» Instructions for the task
Transcribe the listing from its top line through the line with "Shop (1238, 48)". Keep it exact, both ends included, and add nothing.

» Data shown
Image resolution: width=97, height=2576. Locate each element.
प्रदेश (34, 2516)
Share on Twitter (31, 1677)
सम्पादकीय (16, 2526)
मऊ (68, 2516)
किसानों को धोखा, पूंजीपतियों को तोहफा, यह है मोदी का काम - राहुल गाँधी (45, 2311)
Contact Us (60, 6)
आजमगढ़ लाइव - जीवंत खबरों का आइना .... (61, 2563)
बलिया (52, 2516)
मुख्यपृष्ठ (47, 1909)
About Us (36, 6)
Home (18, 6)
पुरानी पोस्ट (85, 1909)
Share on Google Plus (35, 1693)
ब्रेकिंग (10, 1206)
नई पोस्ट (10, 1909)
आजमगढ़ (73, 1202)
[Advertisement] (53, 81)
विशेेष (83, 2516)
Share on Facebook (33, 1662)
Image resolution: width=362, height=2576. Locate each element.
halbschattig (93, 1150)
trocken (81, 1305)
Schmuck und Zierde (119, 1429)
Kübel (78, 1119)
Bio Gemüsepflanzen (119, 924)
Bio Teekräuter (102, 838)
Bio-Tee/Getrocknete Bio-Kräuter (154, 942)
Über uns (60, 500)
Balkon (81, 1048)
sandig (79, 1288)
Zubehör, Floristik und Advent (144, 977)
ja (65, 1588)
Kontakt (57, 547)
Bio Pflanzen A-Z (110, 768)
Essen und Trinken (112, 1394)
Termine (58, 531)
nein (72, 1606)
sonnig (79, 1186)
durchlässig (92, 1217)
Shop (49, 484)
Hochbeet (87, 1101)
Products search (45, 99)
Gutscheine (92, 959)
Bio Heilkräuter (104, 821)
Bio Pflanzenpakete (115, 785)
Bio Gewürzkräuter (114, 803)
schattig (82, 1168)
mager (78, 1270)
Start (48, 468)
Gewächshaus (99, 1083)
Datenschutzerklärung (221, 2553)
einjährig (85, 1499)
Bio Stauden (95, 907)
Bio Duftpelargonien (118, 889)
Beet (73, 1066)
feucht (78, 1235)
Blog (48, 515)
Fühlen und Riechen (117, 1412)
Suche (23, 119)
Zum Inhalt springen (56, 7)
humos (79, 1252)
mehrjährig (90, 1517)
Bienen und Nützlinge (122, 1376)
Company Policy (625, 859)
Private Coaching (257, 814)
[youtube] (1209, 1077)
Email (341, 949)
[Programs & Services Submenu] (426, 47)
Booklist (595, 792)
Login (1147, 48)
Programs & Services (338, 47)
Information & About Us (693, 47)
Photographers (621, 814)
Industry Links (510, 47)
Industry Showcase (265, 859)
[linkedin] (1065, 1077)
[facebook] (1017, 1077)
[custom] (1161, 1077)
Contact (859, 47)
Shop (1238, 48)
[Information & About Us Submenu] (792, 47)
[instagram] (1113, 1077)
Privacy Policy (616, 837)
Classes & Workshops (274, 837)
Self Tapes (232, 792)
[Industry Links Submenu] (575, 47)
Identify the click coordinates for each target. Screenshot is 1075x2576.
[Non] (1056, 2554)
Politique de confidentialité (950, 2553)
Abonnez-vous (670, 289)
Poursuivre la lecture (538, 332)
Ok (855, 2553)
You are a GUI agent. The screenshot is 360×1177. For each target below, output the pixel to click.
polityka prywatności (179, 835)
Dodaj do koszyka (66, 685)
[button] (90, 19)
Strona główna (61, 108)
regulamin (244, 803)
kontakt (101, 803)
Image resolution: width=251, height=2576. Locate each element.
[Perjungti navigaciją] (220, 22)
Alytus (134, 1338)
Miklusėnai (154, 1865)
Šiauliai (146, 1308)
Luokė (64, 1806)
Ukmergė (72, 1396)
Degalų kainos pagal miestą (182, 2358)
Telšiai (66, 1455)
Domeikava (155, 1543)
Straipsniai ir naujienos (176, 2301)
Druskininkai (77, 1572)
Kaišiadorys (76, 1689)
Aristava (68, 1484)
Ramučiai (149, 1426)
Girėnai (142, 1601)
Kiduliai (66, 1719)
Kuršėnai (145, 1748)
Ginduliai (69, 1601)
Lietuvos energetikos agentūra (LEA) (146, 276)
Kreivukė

» Response to the exercise
Image resolution: width=97, height=2576. Locate each element.
प्रदेश (34, 2516)
Share on Twitter (31, 1677)
सम्पादकीय (16, 2526)
मऊ (68, 2516)
किसानों को धोखा, पूंजीपतियों को तोहफा, यह है मोदी का काम - राहुल गाँधी (45, 2311)
Contact Us (60, 6)
आजमगढ़ लाइव - जीवंत खबरों का आइना .... (61, 2563)
बलिया (52, 2516)
मुख्यपृष्ठ (47, 1909)
About Us (36, 6)
Home (18, 6)
पुरानी पोस्ट (85, 1909)
Share on Google Plus (35, 1693)
ब्रेकिंग (10, 1206)
नई पोस्ट (10, 1909)
आजमगढ़ (73, 1202)
[Advertisement] (53, 81)
विशेेष (83, 2516)
Share on Facebook (33, 1662)
Image resolution: width=362, height=2576. Locate each element.
halbschattig (93, 1150)
trocken (81, 1305)
Schmuck und Zierde (119, 1429)
Kübel (78, 1119)
Bio Gemüsepflanzen (119, 924)
Bio Teekräuter (102, 838)
Bio-Tee/Getrocknete Bio-Kräuter (154, 942)
Über uns (60, 500)
Balkon (81, 1048)
sandig (79, 1288)
Zubehör, Floristik und Advent (144, 977)
ja (65, 1588)
Kontakt (57, 547)
Bio Pflanzen A-Z (110, 768)
Essen und Trinken (112, 1394)
Termine (58, 531)
nein (72, 1606)
sonnig (79, 1186)
durchlässig (92, 1217)
Shop (49, 484)
Hochbeet (87, 1101)
Products search (45, 99)
Gutscheine (92, 959)
Bio Heilkräuter (104, 821)
Bio Pflanzenpakete (115, 785)
Bio Gewürzkräuter (114, 803)
schattig (82, 1168)
mager (78, 1270)
Start (48, 468)
Gewächshaus (99, 1083)
Datenschutzerklärung (221, 2553)
einjährig (85, 1499)
Bio Stauden (95, 907)
Bio Duftpelargonien (118, 889)
Beet (73, 1066)
feucht (78, 1235)
Blog (48, 515)
Fühlen und Riechen (117, 1412)
Suche (23, 119)
Zum Inhalt springen (56, 7)
humos (79, 1252)
mehrjährig (90, 1517)
Bienen und Nützlinge (122, 1376)
Company Policy (625, 859)
Private Coaching (257, 814)
[youtube] (1209, 1077)
Email (341, 949)
[Programs & Services Submenu] (426, 47)
Booklist (595, 792)
Login (1147, 48)
Programs & Services (338, 47)
Information & About Us (693, 47)
Photographers (621, 814)
Industry Links (510, 47)
Industry Showcase (265, 859)
[linkedin] (1065, 1077)
[facebook] (1017, 1077)
[custom] (1161, 1077)
Contact (859, 47)
Shop (1238, 48)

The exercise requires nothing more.